Significante verbetering

De studie liet voor beide primaire eindpunten een significant voordeel zien van trofinetide ten opzichte van placebo met een middelmatig effect volgens beoordeling van de Cohen’s d effectgrootte (bij RSBQ: 0,37 [p=0,0175] en bij CGI-I: 0,47 [p=0,003], zie Figuur 1).

FIGUUR 1. Longitudinale verandering van trofinetide versus placebo op basis van RSBQ en CGI-I

Dat gold eveneens voor het secundaire eindpunt van de samengestelde sociale schaal (CSBS-DP-IT Social: 0,43 [p=0,0064]).
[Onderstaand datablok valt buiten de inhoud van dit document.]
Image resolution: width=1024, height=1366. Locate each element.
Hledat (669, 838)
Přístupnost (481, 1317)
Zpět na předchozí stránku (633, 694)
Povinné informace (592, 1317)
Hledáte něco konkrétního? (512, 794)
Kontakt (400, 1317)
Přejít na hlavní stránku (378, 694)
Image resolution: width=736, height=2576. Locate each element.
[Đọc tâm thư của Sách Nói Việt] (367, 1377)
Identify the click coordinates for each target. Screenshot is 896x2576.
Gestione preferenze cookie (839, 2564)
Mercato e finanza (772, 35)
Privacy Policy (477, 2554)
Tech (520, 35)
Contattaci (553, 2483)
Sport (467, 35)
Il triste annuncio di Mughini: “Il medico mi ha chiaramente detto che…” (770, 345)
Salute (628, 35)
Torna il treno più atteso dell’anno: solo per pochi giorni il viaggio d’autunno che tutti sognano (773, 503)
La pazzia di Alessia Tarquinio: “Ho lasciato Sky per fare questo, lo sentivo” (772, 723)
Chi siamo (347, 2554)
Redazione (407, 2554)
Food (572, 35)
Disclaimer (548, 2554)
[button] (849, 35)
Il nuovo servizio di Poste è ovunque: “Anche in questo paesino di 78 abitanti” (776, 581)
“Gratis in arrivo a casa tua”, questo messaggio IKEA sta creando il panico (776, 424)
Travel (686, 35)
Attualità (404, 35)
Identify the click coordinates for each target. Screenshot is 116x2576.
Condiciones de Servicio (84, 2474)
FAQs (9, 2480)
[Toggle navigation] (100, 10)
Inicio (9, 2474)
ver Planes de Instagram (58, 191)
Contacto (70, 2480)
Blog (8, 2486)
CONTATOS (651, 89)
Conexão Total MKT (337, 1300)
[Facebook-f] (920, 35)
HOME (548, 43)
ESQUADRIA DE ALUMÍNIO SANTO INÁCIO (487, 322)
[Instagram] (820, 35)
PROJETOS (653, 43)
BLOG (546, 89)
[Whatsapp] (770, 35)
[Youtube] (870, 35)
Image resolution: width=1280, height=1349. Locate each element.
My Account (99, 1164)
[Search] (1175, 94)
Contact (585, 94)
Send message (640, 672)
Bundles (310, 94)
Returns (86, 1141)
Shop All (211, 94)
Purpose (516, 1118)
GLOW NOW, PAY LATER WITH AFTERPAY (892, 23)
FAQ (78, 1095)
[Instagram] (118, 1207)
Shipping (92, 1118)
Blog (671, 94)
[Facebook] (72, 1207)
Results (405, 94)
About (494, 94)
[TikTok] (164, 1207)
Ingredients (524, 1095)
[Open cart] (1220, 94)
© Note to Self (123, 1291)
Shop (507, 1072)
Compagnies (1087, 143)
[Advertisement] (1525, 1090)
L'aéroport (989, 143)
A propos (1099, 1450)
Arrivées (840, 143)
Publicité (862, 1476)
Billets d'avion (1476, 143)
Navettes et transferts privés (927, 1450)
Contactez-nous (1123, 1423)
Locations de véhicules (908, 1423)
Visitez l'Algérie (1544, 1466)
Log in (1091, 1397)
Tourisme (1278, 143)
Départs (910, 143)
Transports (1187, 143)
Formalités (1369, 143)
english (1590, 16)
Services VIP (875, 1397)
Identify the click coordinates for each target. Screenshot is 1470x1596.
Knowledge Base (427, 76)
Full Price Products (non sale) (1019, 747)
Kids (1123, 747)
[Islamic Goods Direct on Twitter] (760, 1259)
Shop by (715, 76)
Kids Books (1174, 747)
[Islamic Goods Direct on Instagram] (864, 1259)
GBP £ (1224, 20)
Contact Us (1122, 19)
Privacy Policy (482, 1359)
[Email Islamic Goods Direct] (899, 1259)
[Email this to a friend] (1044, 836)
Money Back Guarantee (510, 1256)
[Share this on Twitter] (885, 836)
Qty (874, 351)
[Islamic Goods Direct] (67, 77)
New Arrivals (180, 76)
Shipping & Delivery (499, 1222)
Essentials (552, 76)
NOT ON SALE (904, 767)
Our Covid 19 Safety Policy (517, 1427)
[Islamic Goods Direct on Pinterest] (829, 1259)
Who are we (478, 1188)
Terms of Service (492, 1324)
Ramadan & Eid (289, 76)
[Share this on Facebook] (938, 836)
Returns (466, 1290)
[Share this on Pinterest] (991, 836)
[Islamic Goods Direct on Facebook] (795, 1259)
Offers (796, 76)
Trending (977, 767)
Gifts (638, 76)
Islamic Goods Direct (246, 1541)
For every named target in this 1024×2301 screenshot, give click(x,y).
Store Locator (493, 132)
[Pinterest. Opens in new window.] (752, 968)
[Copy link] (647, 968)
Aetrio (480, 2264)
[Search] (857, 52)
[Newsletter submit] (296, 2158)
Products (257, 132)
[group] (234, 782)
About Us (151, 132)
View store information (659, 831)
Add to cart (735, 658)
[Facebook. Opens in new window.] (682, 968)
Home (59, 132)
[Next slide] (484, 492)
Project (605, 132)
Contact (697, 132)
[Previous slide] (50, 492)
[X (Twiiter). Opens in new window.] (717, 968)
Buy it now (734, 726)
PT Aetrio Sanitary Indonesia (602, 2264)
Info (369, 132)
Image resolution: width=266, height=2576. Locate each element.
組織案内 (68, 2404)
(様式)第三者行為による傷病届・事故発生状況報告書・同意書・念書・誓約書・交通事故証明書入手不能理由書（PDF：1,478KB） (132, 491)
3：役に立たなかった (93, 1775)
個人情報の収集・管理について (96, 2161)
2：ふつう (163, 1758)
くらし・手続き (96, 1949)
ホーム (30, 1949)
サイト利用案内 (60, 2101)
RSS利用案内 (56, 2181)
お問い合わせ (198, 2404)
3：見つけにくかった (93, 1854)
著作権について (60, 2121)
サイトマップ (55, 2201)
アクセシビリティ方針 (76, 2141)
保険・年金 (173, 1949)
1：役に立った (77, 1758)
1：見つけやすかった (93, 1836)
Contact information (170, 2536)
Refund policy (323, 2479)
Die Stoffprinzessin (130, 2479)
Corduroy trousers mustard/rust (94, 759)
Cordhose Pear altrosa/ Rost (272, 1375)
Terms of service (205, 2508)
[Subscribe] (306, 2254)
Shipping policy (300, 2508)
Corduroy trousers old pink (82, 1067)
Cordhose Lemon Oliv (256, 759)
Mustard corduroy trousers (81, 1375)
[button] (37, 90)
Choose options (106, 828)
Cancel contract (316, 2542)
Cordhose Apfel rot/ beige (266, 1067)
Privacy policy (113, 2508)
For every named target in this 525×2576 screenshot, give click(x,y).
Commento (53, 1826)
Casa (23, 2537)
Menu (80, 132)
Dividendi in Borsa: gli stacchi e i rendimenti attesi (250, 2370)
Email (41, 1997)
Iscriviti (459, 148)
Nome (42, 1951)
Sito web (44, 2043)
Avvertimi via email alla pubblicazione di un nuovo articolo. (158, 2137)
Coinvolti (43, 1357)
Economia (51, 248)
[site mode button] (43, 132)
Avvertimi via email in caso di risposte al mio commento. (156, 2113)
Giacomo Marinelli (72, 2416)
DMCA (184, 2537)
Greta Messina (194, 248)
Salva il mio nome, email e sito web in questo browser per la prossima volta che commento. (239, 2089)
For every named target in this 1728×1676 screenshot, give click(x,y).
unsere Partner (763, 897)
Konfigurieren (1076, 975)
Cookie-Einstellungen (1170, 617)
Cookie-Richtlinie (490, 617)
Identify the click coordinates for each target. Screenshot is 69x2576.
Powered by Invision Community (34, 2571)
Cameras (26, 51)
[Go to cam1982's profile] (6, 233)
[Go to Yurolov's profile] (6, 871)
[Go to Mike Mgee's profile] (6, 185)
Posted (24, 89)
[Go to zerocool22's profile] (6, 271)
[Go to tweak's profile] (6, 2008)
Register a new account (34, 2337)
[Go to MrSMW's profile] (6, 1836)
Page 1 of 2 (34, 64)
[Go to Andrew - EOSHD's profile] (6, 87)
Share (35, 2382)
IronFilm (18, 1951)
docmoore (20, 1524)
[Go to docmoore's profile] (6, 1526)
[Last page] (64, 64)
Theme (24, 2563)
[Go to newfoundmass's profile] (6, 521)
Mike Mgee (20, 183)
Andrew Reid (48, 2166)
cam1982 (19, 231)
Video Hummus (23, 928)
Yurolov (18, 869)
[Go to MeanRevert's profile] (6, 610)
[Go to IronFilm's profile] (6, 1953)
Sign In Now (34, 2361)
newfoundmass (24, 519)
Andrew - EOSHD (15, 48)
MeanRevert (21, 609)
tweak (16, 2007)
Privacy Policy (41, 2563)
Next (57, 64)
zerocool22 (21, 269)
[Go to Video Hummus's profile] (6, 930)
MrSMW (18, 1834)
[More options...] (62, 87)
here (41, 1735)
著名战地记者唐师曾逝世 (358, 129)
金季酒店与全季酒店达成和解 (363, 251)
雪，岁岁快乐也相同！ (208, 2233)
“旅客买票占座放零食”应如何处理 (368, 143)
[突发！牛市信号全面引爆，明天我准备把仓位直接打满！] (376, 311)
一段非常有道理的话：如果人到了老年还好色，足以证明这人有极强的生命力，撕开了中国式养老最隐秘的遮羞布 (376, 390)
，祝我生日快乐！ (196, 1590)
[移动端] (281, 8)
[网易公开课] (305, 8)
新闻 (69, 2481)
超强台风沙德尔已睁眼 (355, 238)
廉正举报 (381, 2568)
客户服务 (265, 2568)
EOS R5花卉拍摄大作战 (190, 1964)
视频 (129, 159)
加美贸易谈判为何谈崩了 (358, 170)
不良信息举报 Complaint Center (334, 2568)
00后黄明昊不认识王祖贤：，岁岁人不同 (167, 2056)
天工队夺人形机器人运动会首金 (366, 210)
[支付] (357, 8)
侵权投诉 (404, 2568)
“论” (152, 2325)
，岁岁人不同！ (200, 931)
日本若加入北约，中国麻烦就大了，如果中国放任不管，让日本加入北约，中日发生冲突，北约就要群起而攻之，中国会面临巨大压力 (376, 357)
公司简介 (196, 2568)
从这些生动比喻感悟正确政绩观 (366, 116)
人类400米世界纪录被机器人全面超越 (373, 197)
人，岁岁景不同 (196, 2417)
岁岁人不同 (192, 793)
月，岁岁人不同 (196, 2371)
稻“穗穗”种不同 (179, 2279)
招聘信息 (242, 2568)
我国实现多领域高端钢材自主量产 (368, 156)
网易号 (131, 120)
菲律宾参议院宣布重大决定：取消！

Behandelingsgerelateerde bijwerkingen (TEAE’s) van alle graden werden gezien bij 92,5% van de patiënten in de trofinetide-groep en 54% in de placebogroep. Er waren geen verschillen in ernstige TEAE’s tussen beide groepen (beide 3,2%). Bij 17% van de patiënten in de trofinetide-groep leidden TEAE’s tot het staken van de behandeling vergeleken met 2% in de placebogroep. De meest voorkomende TEAE’s in de trofinetide-groep waren diarree (80% vs. 18%) en braken (24% vs. 9%). In de meeste gevallen waren de bijwerkingen mild tot matig van aard.

Conclusie

Ten aanzien van klinische kenmerken communicatieve vaardigheden gaf 12 weken behandeling met trofinetide een significante verbetering ten opzichte van placebo bij patiënten met RTT. Deze voordelen waren onafhankelijk van de leeftijd of de ernst van de ziekte en traden gelijkelijk op in alle onderzochte subgroepen. Er was sprake van een acceptabel veiligheidsprofiel van trofinetide, waarbij diarree en braken het vaakst voorkwamen. In de meeste gevallen waren deze mild tot matig van aard.

Referentie

Neul JF, Percy AK, Benke TA, et al. Efficacy and Safety of Trofinetide for the treatment of Rett Syndrome: Results from the Phase 3 LAVENDER Study. Gepresenteerd tijdens AAN virtual 2022, op 25 april 2022.